WHAT TO DO: Find every line below that contains the word "will" and copy it out.

[Stored data entries]
%%

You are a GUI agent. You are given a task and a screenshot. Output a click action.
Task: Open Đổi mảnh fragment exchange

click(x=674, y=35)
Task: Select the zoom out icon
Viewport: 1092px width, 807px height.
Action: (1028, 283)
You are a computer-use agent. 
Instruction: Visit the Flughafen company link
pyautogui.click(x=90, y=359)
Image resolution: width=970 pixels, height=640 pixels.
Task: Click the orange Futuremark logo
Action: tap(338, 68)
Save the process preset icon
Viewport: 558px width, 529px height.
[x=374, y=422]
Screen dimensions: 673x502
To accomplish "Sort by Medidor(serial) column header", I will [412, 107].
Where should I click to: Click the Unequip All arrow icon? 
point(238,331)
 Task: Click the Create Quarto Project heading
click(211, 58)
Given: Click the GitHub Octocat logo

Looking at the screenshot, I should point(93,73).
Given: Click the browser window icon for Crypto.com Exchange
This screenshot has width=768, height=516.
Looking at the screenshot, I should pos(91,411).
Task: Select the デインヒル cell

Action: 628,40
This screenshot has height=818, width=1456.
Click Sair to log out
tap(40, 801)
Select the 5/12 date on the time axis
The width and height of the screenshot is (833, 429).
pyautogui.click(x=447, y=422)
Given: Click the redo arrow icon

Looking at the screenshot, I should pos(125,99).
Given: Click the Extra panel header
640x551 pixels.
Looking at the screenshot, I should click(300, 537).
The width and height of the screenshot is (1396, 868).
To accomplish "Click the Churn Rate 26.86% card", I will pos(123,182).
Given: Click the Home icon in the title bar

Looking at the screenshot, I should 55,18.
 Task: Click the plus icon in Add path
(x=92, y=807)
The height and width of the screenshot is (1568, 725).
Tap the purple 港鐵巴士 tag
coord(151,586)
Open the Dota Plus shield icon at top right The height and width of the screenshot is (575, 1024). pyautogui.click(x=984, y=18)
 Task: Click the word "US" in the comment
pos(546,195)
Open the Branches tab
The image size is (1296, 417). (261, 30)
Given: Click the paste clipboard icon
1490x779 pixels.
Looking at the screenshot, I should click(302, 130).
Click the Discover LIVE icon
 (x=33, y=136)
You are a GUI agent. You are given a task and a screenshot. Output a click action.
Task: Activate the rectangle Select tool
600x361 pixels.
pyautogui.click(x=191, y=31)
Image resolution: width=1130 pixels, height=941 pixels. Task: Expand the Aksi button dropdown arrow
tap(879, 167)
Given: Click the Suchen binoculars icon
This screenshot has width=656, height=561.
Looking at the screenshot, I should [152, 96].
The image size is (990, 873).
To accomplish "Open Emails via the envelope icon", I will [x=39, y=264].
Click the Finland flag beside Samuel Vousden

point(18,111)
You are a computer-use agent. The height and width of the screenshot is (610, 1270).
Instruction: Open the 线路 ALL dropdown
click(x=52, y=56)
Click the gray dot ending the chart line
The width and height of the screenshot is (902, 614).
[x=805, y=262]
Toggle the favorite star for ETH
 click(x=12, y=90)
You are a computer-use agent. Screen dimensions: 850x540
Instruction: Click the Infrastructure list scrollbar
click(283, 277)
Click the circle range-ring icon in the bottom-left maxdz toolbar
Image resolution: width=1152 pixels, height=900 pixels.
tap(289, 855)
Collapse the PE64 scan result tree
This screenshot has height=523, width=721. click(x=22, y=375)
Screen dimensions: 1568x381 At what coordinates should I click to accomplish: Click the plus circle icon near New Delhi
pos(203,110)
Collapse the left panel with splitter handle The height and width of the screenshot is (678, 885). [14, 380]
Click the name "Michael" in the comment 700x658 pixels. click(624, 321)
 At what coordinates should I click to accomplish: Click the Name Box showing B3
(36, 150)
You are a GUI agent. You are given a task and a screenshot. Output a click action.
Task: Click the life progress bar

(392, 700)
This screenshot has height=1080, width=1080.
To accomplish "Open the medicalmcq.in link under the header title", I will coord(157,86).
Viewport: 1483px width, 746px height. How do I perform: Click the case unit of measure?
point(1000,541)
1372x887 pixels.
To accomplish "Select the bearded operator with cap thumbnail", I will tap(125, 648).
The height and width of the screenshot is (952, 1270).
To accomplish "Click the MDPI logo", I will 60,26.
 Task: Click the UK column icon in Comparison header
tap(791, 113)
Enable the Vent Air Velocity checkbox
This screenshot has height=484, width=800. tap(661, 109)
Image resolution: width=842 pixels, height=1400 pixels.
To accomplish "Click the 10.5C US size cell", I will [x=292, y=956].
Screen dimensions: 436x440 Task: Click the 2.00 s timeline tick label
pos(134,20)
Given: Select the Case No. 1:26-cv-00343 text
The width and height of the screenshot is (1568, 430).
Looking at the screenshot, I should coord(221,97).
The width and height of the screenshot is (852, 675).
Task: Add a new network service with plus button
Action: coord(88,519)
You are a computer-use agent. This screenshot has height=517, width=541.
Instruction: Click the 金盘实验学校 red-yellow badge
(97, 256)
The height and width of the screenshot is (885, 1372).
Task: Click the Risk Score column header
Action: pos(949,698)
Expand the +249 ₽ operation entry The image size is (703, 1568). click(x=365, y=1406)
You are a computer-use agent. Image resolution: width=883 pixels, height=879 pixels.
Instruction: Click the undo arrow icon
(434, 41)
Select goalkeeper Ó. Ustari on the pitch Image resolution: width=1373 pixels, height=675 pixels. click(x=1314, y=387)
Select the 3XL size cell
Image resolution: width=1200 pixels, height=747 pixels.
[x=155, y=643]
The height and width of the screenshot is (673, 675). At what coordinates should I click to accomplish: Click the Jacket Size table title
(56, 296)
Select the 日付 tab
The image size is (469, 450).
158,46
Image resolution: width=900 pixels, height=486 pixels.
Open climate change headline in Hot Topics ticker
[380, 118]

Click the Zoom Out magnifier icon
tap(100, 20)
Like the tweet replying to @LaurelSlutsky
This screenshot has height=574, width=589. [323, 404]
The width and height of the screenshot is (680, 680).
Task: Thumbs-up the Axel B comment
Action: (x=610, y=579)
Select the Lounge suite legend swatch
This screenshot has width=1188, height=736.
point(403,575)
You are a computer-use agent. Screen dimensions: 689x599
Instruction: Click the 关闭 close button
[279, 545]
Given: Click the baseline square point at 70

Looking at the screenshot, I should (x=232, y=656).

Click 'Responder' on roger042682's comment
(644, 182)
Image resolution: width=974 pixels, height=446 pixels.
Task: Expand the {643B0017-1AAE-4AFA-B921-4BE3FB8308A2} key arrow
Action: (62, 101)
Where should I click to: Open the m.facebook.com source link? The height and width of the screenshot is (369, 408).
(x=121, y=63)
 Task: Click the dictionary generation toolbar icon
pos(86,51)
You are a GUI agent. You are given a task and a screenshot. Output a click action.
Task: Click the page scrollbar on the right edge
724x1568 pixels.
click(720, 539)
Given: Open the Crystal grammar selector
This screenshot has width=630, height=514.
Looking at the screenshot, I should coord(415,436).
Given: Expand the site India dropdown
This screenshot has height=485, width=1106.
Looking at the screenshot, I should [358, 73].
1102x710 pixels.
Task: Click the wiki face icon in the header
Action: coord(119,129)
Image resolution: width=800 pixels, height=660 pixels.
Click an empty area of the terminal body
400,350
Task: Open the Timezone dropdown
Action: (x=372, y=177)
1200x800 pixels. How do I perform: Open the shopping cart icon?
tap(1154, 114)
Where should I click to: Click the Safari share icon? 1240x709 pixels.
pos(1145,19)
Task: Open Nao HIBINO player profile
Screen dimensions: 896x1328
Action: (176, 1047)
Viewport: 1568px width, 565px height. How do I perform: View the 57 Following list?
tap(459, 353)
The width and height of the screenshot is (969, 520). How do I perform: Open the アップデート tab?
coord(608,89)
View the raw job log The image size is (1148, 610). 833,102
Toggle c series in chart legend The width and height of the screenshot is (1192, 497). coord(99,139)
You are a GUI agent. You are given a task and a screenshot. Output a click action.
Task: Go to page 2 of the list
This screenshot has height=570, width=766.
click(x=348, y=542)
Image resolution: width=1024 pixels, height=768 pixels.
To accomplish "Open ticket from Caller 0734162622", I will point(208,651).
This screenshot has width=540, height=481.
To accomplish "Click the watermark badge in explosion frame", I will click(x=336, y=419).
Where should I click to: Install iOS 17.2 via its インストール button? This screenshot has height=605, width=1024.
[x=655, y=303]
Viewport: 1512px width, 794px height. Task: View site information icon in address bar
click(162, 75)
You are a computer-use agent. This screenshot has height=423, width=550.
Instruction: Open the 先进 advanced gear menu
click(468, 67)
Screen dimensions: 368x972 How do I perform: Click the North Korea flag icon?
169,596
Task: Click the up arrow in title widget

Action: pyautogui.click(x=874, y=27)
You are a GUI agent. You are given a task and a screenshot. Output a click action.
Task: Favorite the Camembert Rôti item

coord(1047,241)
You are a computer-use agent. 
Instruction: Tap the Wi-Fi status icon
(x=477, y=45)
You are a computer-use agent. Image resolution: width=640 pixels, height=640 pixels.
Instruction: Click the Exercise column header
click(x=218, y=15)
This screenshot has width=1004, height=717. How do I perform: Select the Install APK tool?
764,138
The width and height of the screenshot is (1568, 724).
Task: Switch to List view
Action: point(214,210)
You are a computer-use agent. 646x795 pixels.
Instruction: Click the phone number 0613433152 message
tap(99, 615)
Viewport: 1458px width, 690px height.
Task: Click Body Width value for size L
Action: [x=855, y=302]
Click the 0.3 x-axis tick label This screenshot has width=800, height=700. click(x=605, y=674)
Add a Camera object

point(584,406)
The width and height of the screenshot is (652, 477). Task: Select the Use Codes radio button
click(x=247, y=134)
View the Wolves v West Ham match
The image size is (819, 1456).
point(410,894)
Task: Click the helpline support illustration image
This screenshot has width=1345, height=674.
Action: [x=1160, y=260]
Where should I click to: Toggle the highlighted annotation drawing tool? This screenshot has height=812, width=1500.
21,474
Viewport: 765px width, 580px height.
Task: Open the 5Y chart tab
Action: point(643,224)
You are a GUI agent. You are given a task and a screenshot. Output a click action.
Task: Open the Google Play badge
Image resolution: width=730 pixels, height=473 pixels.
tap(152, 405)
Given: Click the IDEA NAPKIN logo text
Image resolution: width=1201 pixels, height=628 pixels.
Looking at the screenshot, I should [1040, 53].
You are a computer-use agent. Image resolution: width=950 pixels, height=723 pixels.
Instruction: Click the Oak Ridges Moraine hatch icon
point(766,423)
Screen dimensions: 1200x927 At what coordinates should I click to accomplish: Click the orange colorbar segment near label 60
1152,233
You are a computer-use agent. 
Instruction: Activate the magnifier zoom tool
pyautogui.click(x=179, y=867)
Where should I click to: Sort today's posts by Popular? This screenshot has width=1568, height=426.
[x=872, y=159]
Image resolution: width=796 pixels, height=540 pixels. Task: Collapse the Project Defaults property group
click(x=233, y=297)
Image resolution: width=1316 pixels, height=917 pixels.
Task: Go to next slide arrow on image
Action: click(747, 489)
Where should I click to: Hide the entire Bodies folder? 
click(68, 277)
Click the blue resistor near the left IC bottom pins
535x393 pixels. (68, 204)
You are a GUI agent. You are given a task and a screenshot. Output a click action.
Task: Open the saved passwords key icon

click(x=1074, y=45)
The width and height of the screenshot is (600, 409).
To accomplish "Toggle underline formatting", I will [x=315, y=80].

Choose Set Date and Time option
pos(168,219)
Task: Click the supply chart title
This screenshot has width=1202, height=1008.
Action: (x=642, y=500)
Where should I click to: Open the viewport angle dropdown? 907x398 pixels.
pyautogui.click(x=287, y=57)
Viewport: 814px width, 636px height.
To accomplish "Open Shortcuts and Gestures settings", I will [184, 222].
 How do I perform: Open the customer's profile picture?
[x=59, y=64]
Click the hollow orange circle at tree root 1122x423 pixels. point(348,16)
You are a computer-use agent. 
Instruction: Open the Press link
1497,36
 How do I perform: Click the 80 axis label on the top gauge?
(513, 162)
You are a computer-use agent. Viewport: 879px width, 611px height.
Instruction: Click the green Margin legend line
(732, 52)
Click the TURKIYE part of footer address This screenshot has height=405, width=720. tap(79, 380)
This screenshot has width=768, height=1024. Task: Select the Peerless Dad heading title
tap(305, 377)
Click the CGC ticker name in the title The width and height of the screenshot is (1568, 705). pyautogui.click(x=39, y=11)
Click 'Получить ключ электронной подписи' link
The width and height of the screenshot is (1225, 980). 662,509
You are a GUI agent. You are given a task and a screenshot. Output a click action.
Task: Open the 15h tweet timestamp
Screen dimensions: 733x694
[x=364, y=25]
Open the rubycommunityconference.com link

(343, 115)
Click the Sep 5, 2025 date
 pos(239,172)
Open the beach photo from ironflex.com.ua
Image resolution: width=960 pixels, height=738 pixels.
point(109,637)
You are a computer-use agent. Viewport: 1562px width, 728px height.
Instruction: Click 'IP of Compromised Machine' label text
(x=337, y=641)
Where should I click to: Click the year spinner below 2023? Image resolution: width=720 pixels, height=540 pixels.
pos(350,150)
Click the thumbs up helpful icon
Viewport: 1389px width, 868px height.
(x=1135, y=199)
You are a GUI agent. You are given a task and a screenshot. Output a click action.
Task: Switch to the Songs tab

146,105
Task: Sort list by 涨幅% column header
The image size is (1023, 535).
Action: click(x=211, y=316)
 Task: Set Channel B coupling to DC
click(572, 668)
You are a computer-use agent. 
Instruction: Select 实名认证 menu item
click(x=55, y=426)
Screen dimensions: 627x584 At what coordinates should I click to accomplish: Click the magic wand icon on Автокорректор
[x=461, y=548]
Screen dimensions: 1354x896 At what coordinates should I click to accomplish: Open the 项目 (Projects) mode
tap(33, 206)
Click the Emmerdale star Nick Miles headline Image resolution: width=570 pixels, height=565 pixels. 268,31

%%

ANSWER SECTION:
To accomplish "Sort by Medidor(serial) column header", I will [412, 107].
To accomplish "Click the Churn Rate 26.86% card", I will pos(123,182).
To accomplish "Open Emails via the envelope icon", I will [x=39, y=264].
To accomplish "Open the medicalmcq.in link under the header title", I will coord(157,86).
To accomplish "Select the bearded operator with cap thumbnail", I will tap(125, 648).
To accomplish "Click the MDPI logo", I will 60,26.
To accomplish "Click the 10.5C US size cell", I will [x=292, y=956].
To accomplish "Open ticket from Caller 0734162622", I will point(208,651).
To accomplish "Click the watermark badge in explosion frame", I will click(x=336, y=419).
To accomplish "Toggle underline formatting", I will [x=315, y=80].
To accomplish "Open Shortcuts and Gestures settings", I will [184, 222].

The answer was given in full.